• What to work on: Reproduce the records below exactly as they appear.

----------

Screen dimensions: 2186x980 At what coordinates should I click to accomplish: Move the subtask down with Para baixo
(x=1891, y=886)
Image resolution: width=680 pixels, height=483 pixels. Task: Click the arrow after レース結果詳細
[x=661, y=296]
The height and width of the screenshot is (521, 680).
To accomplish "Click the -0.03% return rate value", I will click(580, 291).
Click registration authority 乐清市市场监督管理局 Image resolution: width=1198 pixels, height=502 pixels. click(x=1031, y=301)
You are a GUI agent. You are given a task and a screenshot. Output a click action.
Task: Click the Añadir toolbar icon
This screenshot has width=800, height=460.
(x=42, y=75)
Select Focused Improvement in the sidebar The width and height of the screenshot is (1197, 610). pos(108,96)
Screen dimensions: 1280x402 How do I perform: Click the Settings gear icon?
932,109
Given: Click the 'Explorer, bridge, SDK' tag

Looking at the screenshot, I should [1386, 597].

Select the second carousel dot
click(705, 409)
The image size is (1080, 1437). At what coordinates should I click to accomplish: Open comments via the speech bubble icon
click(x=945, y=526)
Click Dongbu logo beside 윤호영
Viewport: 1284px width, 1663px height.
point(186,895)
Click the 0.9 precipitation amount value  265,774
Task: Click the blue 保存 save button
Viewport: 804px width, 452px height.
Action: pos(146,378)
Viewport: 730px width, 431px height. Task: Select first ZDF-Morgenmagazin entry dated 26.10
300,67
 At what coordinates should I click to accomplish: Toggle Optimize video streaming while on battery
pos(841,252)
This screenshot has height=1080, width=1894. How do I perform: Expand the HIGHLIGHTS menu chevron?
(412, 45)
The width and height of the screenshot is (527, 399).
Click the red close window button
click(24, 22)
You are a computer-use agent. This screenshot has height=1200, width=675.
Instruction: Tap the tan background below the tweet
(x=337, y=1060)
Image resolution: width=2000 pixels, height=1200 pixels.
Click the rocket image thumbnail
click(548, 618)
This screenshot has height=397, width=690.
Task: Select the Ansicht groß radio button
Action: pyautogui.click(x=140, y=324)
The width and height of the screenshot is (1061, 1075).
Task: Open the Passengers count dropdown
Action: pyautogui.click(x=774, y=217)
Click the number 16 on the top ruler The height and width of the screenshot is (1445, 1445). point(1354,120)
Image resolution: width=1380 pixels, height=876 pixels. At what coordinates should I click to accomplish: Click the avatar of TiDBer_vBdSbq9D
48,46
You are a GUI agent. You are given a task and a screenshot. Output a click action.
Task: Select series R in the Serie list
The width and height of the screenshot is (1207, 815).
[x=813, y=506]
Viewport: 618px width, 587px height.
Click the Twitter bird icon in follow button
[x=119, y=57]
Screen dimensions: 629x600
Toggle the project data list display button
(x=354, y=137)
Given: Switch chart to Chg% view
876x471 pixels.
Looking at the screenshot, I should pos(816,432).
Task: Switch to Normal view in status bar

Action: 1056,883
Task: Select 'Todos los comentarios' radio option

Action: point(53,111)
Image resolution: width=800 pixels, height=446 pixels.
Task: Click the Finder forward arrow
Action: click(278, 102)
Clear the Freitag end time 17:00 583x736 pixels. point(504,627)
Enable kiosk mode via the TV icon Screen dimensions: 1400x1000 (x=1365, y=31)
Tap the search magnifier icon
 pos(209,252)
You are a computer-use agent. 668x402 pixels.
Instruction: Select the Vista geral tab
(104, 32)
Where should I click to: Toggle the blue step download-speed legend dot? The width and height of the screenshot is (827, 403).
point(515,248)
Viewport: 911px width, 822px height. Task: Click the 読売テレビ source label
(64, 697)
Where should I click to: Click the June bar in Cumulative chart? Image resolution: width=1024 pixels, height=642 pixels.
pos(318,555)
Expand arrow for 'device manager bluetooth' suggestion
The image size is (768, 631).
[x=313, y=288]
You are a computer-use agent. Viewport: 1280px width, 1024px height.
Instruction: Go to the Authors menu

----------

• Written answer:
Screen dimensions: 2186x980 At what coordinates should I click to accomplish: Move the subtask down with Para baixo
(x=1891, y=886)
Image resolution: width=680 pixels, height=483 pixels. Task: Click the arrow after レース結果詳細
[x=661, y=296]
The height and width of the screenshot is (521, 680).
To accomplish "Click the -0.03% return rate value", I will click(580, 291).
Click registration authority 乐清市市场监督管理局 Image resolution: width=1198 pixels, height=502 pixels. click(x=1031, y=301)
You are a GUI agent. You are given a task and a screenshot. Output a click action.
Task: Click the Añadir toolbar icon
This screenshot has width=800, height=460.
(x=42, y=75)
Select Focused Improvement in the sidebar The width and height of the screenshot is (1197, 610). pos(108,96)
Screen dimensions: 1280x402 How do I perform: Click the Settings gear icon?
932,109
Given: Click the 'Explorer, bridge, SDK' tag

Looking at the screenshot, I should [1386, 597].

Select the second carousel dot
click(705, 409)
The image size is (1080, 1437). At what coordinates should I click to accomplish: Open comments via the speech bubble icon
click(x=945, y=526)
Click Dongbu logo beside 윤호영
Viewport: 1284px width, 1663px height.
point(186,895)
Click the 0.9 precipitation amount value  265,774
Task: Click the blue 保存 save button
Viewport: 804px width, 452px height.
Action: pos(146,378)
Viewport: 730px width, 431px height. Task: Select first ZDF-Morgenmagazin entry dated 26.10
300,67
 At what coordinates should I click to accomplish: Toggle Optimize video streaming while on battery
pos(841,252)
This screenshot has height=1080, width=1894. How do I perform: Expand the HIGHLIGHTS menu chevron?
(412, 45)
The width and height of the screenshot is (527, 399).
Click the red close window button
click(24, 22)
You are a computer-use agent. This screenshot has height=1200, width=675.
Instruction: Tap the tan background below the tweet
(x=337, y=1060)
Image resolution: width=2000 pixels, height=1200 pixels.
Click the rocket image thumbnail
click(548, 618)
This screenshot has height=397, width=690.
Task: Select the Ansicht groß radio button
Action: pyautogui.click(x=140, y=324)
The width and height of the screenshot is (1061, 1075).
Task: Open the Passengers count dropdown
Action: pyautogui.click(x=774, y=217)
Click the number 16 on the top ruler The height and width of the screenshot is (1445, 1445). point(1354,120)
Image resolution: width=1380 pixels, height=876 pixels. At what coordinates should I click to accomplish: Click the avatar of TiDBer_vBdSbq9D
48,46
You are a GUI agent. You are given a task and a screenshot. Output a click action.
Task: Select series R in the Serie list
The width and height of the screenshot is (1207, 815).
[x=813, y=506]
Viewport: 618px width, 587px height.
Click the Twitter bird icon in follow button
[x=119, y=57]
Screen dimensions: 629x600
Toggle the project data list display button
(x=354, y=137)
Given: Switch chart to Chg% view
876x471 pixels.
Looking at the screenshot, I should pos(816,432).
Task: Switch to Normal view in status bar

Action: 1056,883
Task: Select 'Todos los comentarios' radio option

Action: point(53,111)
Image resolution: width=800 pixels, height=446 pixels.
Task: Click the Finder forward arrow
Action: click(278, 102)
Clear the Freitag end time 17:00 583x736 pixels. point(504,627)
Enable kiosk mode via the TV icon Screen dimensions: 1400x1000 (x=1365, y=31)
Tap the search magnifier icon
 pos(209,252)
You are a computer-use agent. 668x402 pixels.
Instruction: Select the Vista geral tab
(104, 32)
Where should I click to: Toggle the blue step download-speed legend dot? The width and height of the screenshot is (827, 403).
point(515,248)
Viewport: 911px width, 822px height. Task: Click the 読売テレビ source label
(64, 697)
Where should I click to: Click the June bar in Cumulative chart? Image resolution: width=1024 pixels, height=642 pixels.
pos(318,555)
Expand arrow for 'device manager bluetooth' suggestion
The image size is (768, 631).
[x=313, y=288]
You are a computer-use agent. Viewport: 1280px width, 1024px height.
Instruction: Go to the Authors menu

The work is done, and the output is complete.